I wonder if there exists a compact closed smooth aspherical manifold $M$ of dimension at least $4$, so that for any covering space $\tilde{M}$ over $M,$ we always have $H_2(\tilde{M},\mathbb{Z})=0$ and $H_2(\tilde{M},\mathbb{Z}/v\mathbb{Z})=0$ for all integers $v\ge 2$.
Of course, when $H_2$ is replaced with $H_1,$ then the answer is negative since we can always choose a covering with homotopy type of $S^1$. If we drop the closedness assumption, the answer is true by considering a regular neighborhood of a bouquet of circles in $\mathbb{R}^4.$
The motivation comes from the calculus of variations. I'm sorry if this problem has trivial answers since my field is somewhat far away from algebraic topology. Many thanks!
Best Answer
I think that the answer to this question is unknown in general. If one had a closed aspherical manifold with this property, then it could not contain a Baumslag-Solitar subgroup since such a group has a subgroup with non-trivial $H_2$ (possibly with finite field coefficients, eg $BS(1,2)$ contains a $BS(1,4)$ subgroup with $H_2(BS(1,4);\mathbb{F}_3)\neq 0$). Examples of groups that do not contain Baumslag-Solitar subgroups are hyperbolic groups. However, Gromov has conjectured that hyperbolic groups contain a surface subgroup, and hence would have a subgroup with non-trivial $H_2$ if that conjecture is true.

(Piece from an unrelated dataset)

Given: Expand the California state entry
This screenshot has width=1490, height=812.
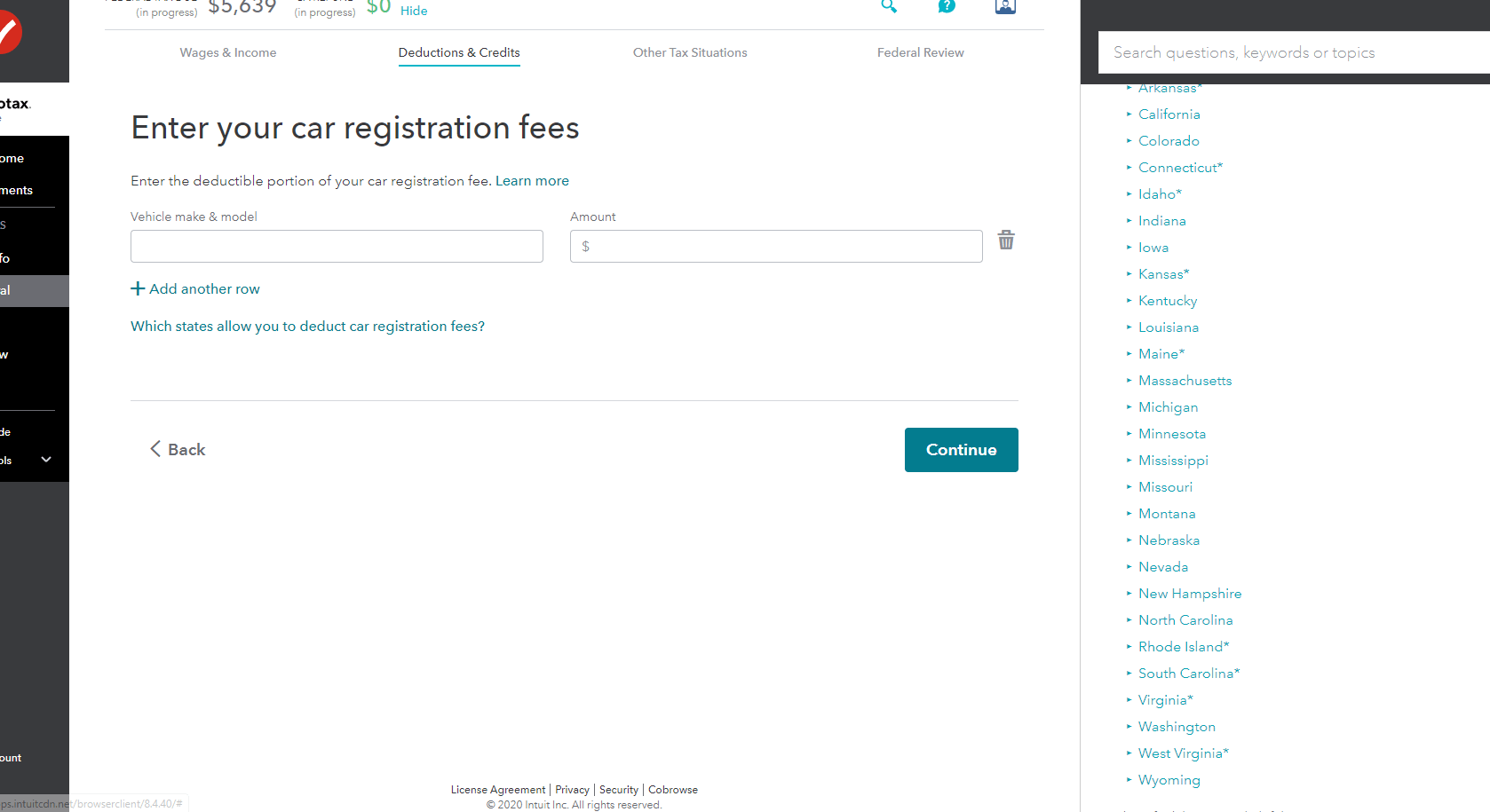Looking at the screenshot, I should (1169, 114).
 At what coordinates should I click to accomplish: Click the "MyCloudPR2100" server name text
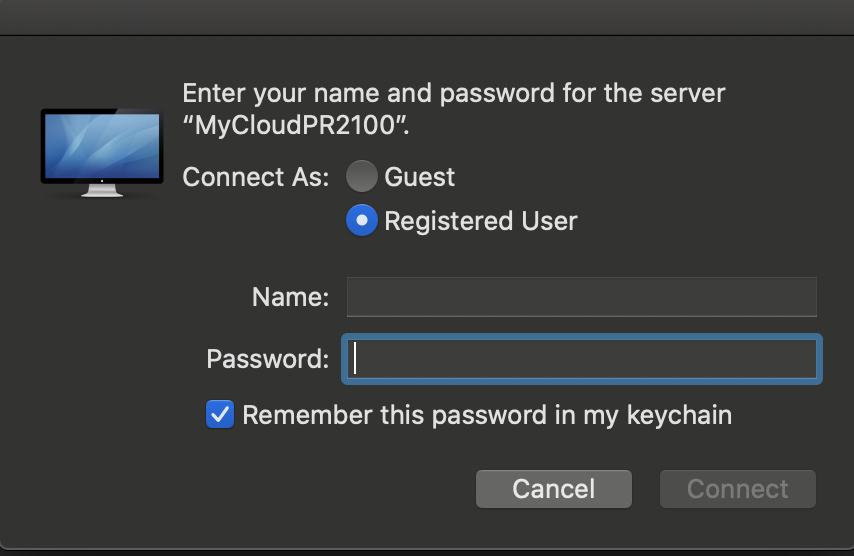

Moreover, until recently a group of finite type (such as the fundamental group of an aspherical manifold) which was non hyperbolic and contained no Baumslag-Solitar subgroup was not known. Thus I would argue that there is probably no example of this sort in the literature, since it would have resolved one of two possible well-known open questions.
On the other hand, maybe it is known that any aspherical n-manifold admits a cover with non-trivial $H_2$? I think a theorem of this sort in the literature for $n>3$ would be well-known if it existed (and at least @MoisheKohan and myself are not aware of such a theorem, if that carries any weight).